►

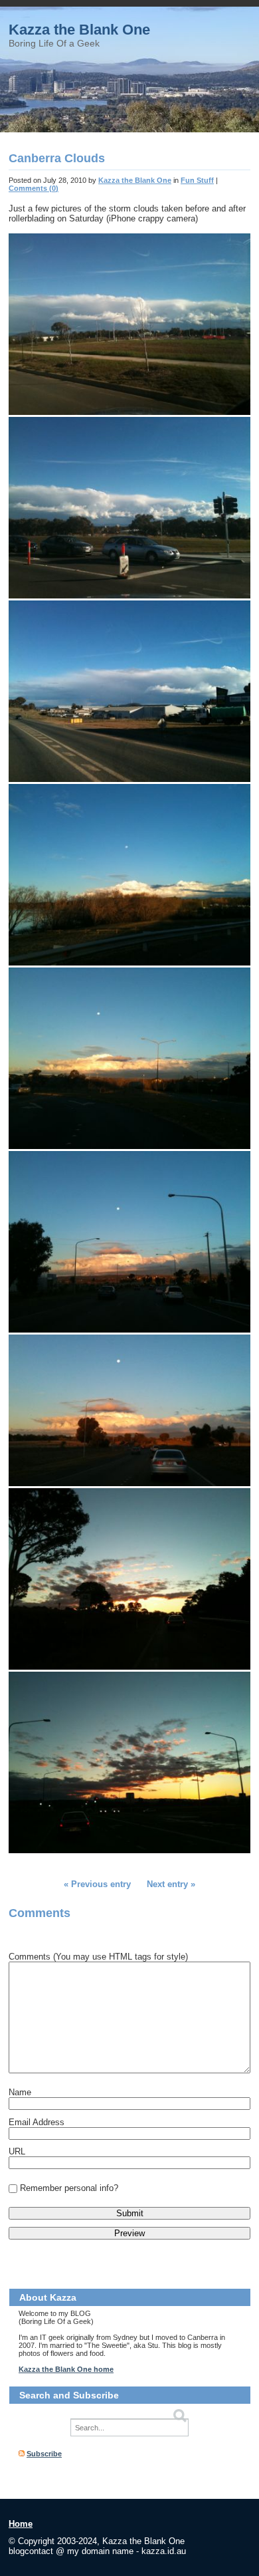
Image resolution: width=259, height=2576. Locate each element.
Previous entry (101, 1884)
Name (20, 2092)
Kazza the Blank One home (66, 2369)
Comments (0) (33, 188)
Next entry (167, 1884)
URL (17, 2151)
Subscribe (44, 2454)
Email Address (36, 2122)
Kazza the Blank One (79, 29)
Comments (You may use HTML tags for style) (98, 1957)
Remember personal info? (69, 2188)
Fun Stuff (197, 180)
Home (21, 2524)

◄

A copy of each line above that holds the word "Kazza" is the expected answer.

Kazza the Blank One home (66, 2369)
Kazza the Blank One (79, 29)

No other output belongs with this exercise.